DOCUMENT TEXT below:

It introduces a novel error analysis framework using an $L^{4/3}$ norm for chemical potential, addressing challenges from cross-diffusion effects and establishing convergence of the numerical scheme.

Findings

The scheme is energy stable and solutions exist.

Error estimates are rigorously derived in multiple norms.

Numerical experiments confirm theoretical convergence and phase separation modeling.

Abstract

This paper introduces a stabilized finite element scheme for the Cahn--Hilliard cross-diffusion model, which is characterized by strongly coupled mobilities, nonlinear diffusion, and complex cross-diffusion terms. These features pose significant analytical and computational challenges, particularly due to the destabilizing effects of cross-diffusion and the absence of standard structural properties. To address these issues, we establish discrete energy stability and prove the existence of a finite element solution for the proposed scheme. A key contribution of this work is the derivation of rigorous error estimates, utilizing the novel $L^{\frac{4}{3}}(0,T; L^{\frac{6}{5}}(\Omega))$ norm for the chemical potential. This enables a comprehensive convergence analysis, where we derive error estimates in the $L^{\infty}(H^1(\Omega))$ and $L^{\infty}(L^2(\Omega))$ norms, and establish convergence of the numerical solution in the $L^{\frac{4}{3}}(0,T; W^{1,\frac{6}{5}}(\Omega))$ norm. Furthermore, the convergence analysis relies on a uniform bound of the form $\sum_{k=0}^n\tau\|\nabla(\cdot)\|_{L^{\frac{6}{5}}}^{\frac{4}{3}}$ to control the chemical potentials, marking a clear departure from the classical $\sum_{k=0}^n\tau\|\nabla(\cdot)\|_{L^{2}}^{2}$ estimate commonly used in Cahn--Hilliard-type models. Our approach builds upon and extends existing frameworks, effectively addressing challenges posed by cross-diffusion effects and the lack of uniform estimates. Numerical experiments validate the theoretical results and demonstrate the scheme's ability to capture phase separation dynamics consistent with the Cahn--Hilliard equation.

End of DOCUMENT TEXT.
MATERIAL SHOWN below:

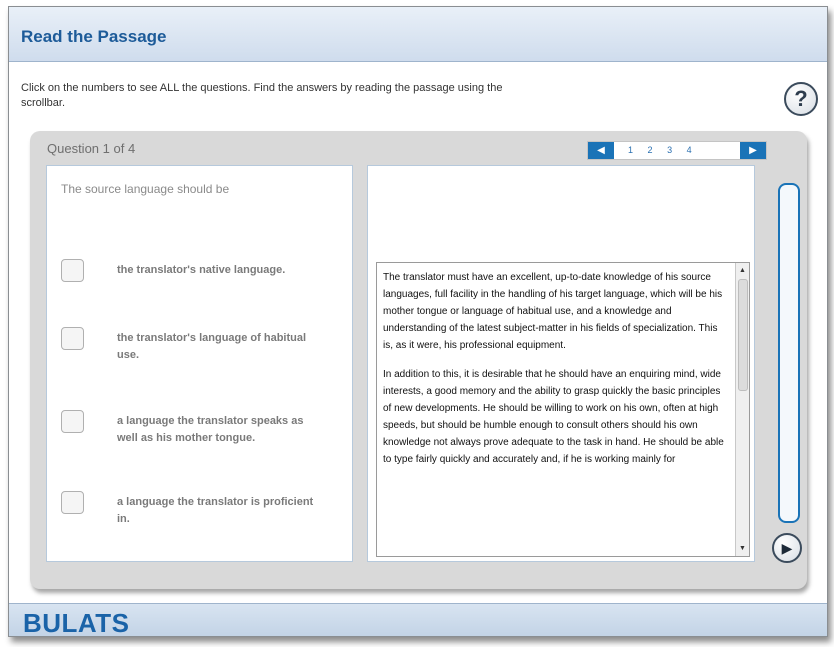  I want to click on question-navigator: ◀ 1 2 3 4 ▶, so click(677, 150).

End of MATERIAL SHOWN.
MATERIAL SHOWN below:

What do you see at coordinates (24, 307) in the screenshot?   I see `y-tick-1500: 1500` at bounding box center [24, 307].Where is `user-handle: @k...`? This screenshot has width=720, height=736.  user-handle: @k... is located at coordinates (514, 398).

End of MATERIAL SHOWN.

> [INSTRUCTIONS FOR THE TASK]:
Rewrite the stretch of the paper summary from "It introduces a" through "in multiple norms.", swapping "scheme" for "method".

> [COMPLETED TASK]:
It introduces a novel error analysis framework using an $L^{4/3}$ norm for chemical potential, addressing challenges from cross-diffusion effects and establishing convergence of the numerical method.

Findings

The method is energy stable and solutions exist.

Error estimates are rigorously derived in multiple norms.